Текст ::
Типы опыта, позволяющие наиболее интенсивно продуцировать «нарративы травмы», должны сочетать два главных свойства: затрудненность прямого называния и эмоциональную насыщенность, даже «стрессогенность». Кроме детства, к таким сферам относятся эротические и религиозные переживания — напомню, что в истории культуры взаимное уподобление эротического и религиозного принадлежит к наиболее устойчивым. Особенность русской поэзии 1990-х состоит в том, что в ней детское, эротическое и религиозное были осмыслены в первую очередь как типы личного опыта, сочетающего — как и «подобает» травматическим образам — предельную отчужденность и интимную значимость. Этим поэзия 1990-х принципиально отличается от романтической традиции, в которой опыт «неименуемости» мира воспринимался не как самоценная форма возвышенного, а как манифестация трансцендентных сущностей (ср., например, стихотворение В. А. Жуковского «Невыразимое»)[1018].
С точки зрения поэтики монтажа наиболее нетривиальное развитие изобретенная Искренко поэтика получила в творчестве Ники Скандиаки. Скандиака родилась в 1978 году в Москве, выросла в США, где и живет в настоящее время. Авторы, пишущие о ее стихах, нередко прибегают к метафорам, связанным со вспышкой, мгновенным появлением-исчезновением[1019].
птицы стали короче, стали ковать виноград
…и в каждое мгн. я наполняю его
пою только сегодня[1020]
Наиболее подробно этот аспект стихов Скандиаки проанализировал поэт и эссеист Алексей Парщиков:
…Удовольствие от чтения Скандиаки в том, что raw material, каким часто кажутся ее намеренно фрагментарные стихотворения, дает повод вообразить, каким бы могло быть произведение, если б оно написалось в конце концов: мы можем в меру воображения «реконструировать» и варьировать виртуальный текст. […] …Мы сталкиваемся с текстуальным пространством, имеющим черты киберпространства (cyberspace). […] Разрозненность и спорадичность создают портрет естественного мира словно до появления в нем первых классификаторов. Возбужденная наивность собирательства, обаятельный идеализм Паганеля, поиск заветного и невысказанного, но — подходящего, замеченного, интуитивного, которое «на сходствах ловит», и внесенного в тетрадь. Так создавались музеи и кабинеты «находок» и диковин в XVI–XVIII веках. Но сегодня это черта еще и Всемирной сети — ведь в Интернете тоже нет единой классификации. В ней есть, если перевернуть понятие Лейбница (или Линнея), непредустановленная гармония[1021].

Задания к тексту ::
1: Ответьте по тексту о русской поэзии 1990-х, где в настоящее время живёт Ника Скандиака.
2: Определите, соответствуют ли тексту о русской поэзии 1990-х три утверждения, и для каждого дайте ответ «да» или «нет» с точной цитатой из текста: (a) Скандиака родилась в 1978 году в Москве; (b) в романтической традиции опыт «неименуемости» мира воспринимался как самоценная форма возвышенного; (c) по словам Парщикова, в Интернете есть единая классификация.
3: Продолжите текст о русской поэзии 1990-х, начав сразу после его последнего предложения.
Приведённые далее записи никак не связаны с текстом о русской поэзии 1990-х.

Учебный материал ::
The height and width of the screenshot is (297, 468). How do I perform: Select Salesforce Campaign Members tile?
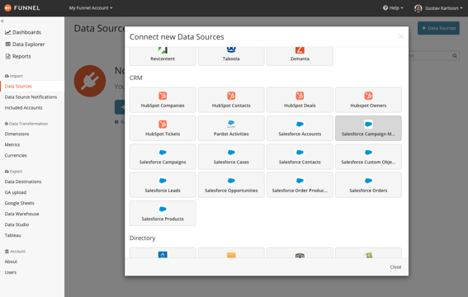click(x=368, y=128)
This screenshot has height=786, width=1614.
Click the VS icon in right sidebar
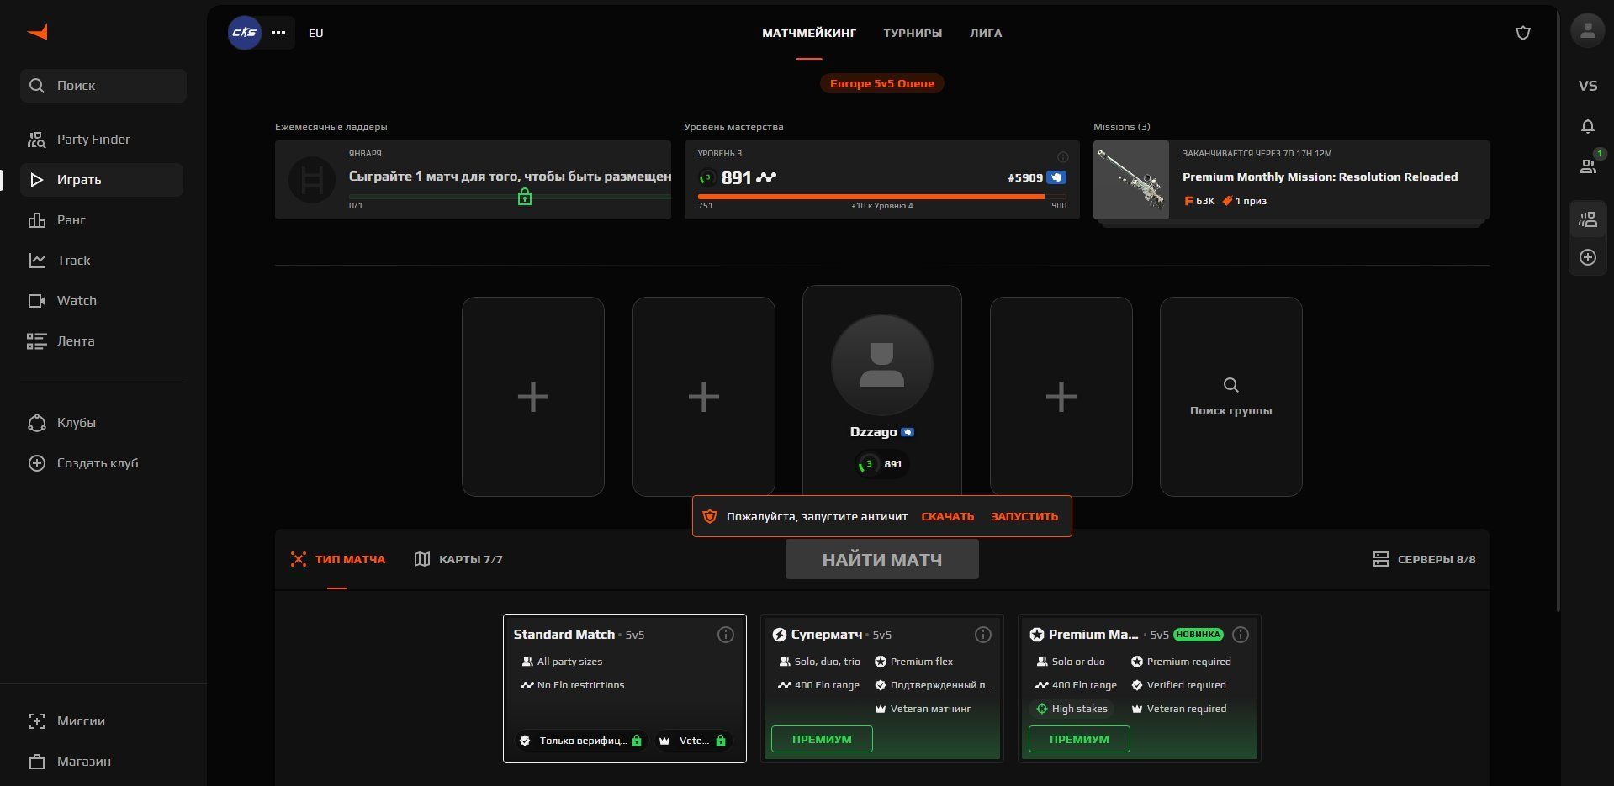coord(1587,86)
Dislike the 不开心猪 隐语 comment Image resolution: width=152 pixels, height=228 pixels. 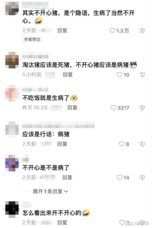[142, 31]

Ответы ::
1: Ника Скандиака живёт в США.

2:
(a) Да: «Скандиака родилась в 1978 году в Москве».
(b) Нет: «опыт „неименуемости“ мира воспринимался не как самоценная форма возвышенного, а как манифестация трансцендентных сущностей».
(c) Нет: «ведь в Интернете тоже нет единой классификации».

3:
В 2013 году Скандиака опубликовала стихотворение, в котором показала, как текст словно бы на глазах составляется из отдельных вспышек.
…зайти в банк, пока не исчез (замерз)
причал / покачивался, будя / лодкой // на бегу || на месте / в будущем
конечно есть бродячие деревья: так говорят
единорог… акроним
зимородок… акроним
зимородок… аббревиатура
зимородок забвения; зимородок — капля, капуста забвения
зиморосок
звезды зиморозка
зверьми
чаять собаку
показать/открыть сове сердце
с тетрадью (грудью) на крыше || с тетрадью (грудью)
[результатами] простых, похожих на людей, правил[1022]
Это стихотворение может быть описано как коллаж, составленный из интенций, каждая из которых соединяет аффект (в понимании Кристевой, опирающейся на католическую традицию) с не до конца «сконденсированным» словом-определением. Важнейшей чертой образов Скандиаки и других авторов, работающих в этой эстетике — например, Евгении Сусловой, — является установление социальной связи между языком и аффектом или желанием: язык их поэзии структурирован как «сеть» разорванных желаний, но сами желания в их связи с языком осмыслены как социальные или исторические по своему смыслу.